## [Task to complete]
Answer these questions from the passage on Pollock's Number 2, 1949:
1. What is the surface of the painting made on?
2. What color paint did Pollock place within the darker shadow-like areas?
3. Why can the first elements of the curvilinear design be traced on the back of the work?

## [Exercise text]
++++
Pollock is most famous for his pouring technique and for painting his large canvases on the floor using heavily loaded brushes, sticks and turkey-basters to disperse the paint. Analysis of Number 2, 1949 (9.68 × 4.81 m; Utica, NY, Munson-Williams-Proctor Inst.) will clarify his methods. The surface consists of poured lines and small drops of paint on commercially dyed dark red fabric. The sequence of colours is as follows: thin grey and white lines, a row of bold black curves, an overall intertwining of white and finally delicate pourings and touches of yellow, silver, scarlet, and Indian red. Oil from the larger concentrations of black and white paint bled into the porous fabric, creating shadow-like areas of a darker red. Pollock exploited this by carefully placing drops of Indian red paint, the same colour as the fabric, within these darker areas, creating a repoussoir effect that gives a lively dimensionality to what would otherwise have appeared a drab mistake. Pollock was not arbitrarily ‘dripping’ paint but was concerned about, and carefully controlling, his painterly effects, despite the implications of the idea of ACTION PAINTING. The first elements of the curvilinear design can be traced on the reverse of Number 2, 1949 because it is painted on fabric rather than canvas. Elements that soaked through appear there as if white were under black but appear on the front with the white on top, showing that Pollock filled in parts of the white lines so the overall aesthetic balance of lights and darks would, as he liked to say, ‘work’.
++++
## [Given information]
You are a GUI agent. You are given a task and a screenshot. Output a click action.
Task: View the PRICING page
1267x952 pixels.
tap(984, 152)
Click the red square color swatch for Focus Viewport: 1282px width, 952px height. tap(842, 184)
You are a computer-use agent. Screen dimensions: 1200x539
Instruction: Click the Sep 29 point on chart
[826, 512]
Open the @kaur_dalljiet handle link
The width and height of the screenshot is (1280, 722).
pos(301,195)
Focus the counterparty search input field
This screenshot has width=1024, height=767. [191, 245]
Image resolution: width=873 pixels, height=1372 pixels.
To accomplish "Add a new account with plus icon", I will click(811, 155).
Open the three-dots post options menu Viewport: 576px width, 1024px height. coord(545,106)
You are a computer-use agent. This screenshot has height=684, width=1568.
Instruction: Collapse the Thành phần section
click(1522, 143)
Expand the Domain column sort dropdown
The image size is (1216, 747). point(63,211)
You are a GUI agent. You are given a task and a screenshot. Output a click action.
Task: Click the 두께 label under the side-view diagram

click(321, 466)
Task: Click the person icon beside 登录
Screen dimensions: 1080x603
++++
## [Your solution]
1. Commercially dyed dark red fabric.
2. Indian red, the same color as the fabric.
3. Because it is painted on fabric rather than canvas.